10月10日、GR IIIの機能拡張ファームウエア バージョン1.30 が公開されました。
今回、機能追加になった項目は以下のとおり。
・イメージコントロールに、クロスプロセスを追加しました。
・ADJにクロップ、タッチAFを登録できるようになりました。
・Fn ボタンに、タッチAFを登録できるようになりました。
今回は、この中でも「クロスプロセス」について説明します。
GR III, P mode, 1/800s, F5.6, ISO200
クロスプロセスは、GRシリーズ特有の画像仕上げという印象が強いかもしれませんが、実はこの機能をリコーカメラで最初に搭載したのは、僕が過去に企画担当した2010年発売のCX4というモデルになります。
画作りの方向性としては、その名の通り、銀塩フィルムのクロス現像処理(ネガフィルムをリバーサル現像、あるいはリバーサルフィルムをネガ現像する方法)をイメージしていますが、具体的なフィルム銘柄や現像処理のモデルがあるわけではありません。

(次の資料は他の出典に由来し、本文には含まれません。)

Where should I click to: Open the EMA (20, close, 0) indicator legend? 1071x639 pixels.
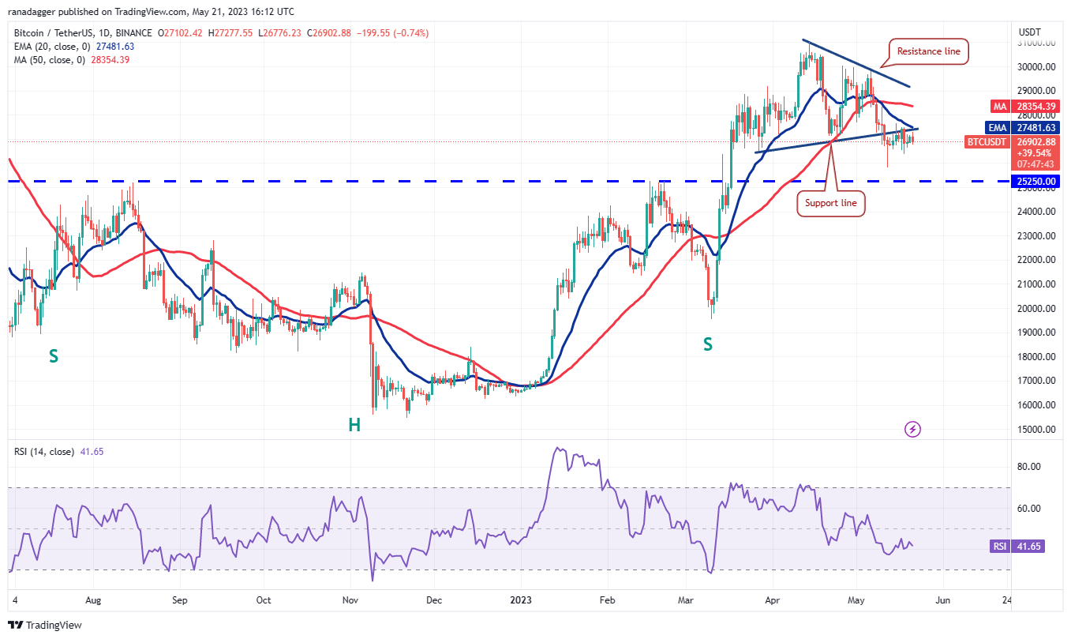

当時の画質設計担当者と、何パターンも試行錯誤を繰り返し現在の色調に落ち着いた経緯があります。
その後、GR DIGITAL IIIの機能拡張ファームウエアでの採用を皮切りに、GRシリーズでも採用するようになりました。
GR III, P mode, 1/250s, F4.0, ISO800
GR IIIのイメージコントロールのプリセット項目には「レトロ」があり、こちらもノスタルジックな印象の仕上げを意図したものになりますが、「クロスプロセス」は、独特な色の転び方ゆえ、より幻想的な撮影表現にマッチすると思います。
さて、幻想的と言えば、あわせておすすめなのが多重露出撮影。
銀塩カメラでは古くから故意にフィルム送りをせず、複数の画像を1コマに重ね合わて撮影するテクニックがありますが、GR IIIではそれをデジタルで再現できてしまいます。
「夕暮れの空」「自分の影」「道端の花」の3枚を多重露出撮影しました。
GR IIIでは1コマごとに撮影続行するか、撮り直しするかの選択ができるため便利。データはRAW保存も可能です。
当然ながら「クロスプロセス」は、GR IIIのRAWデータであれば、過去に撮影したものであってもカメラ内RAW現像に対応しています。
さらにRAWデータからは、プリセットの画作りをベースに、彩度、色相、キー、コントラスト、シャープネス、色調、シェーディング、明瞭度の各項目を変更し、自分好みの仕上がりに調整することが可能です。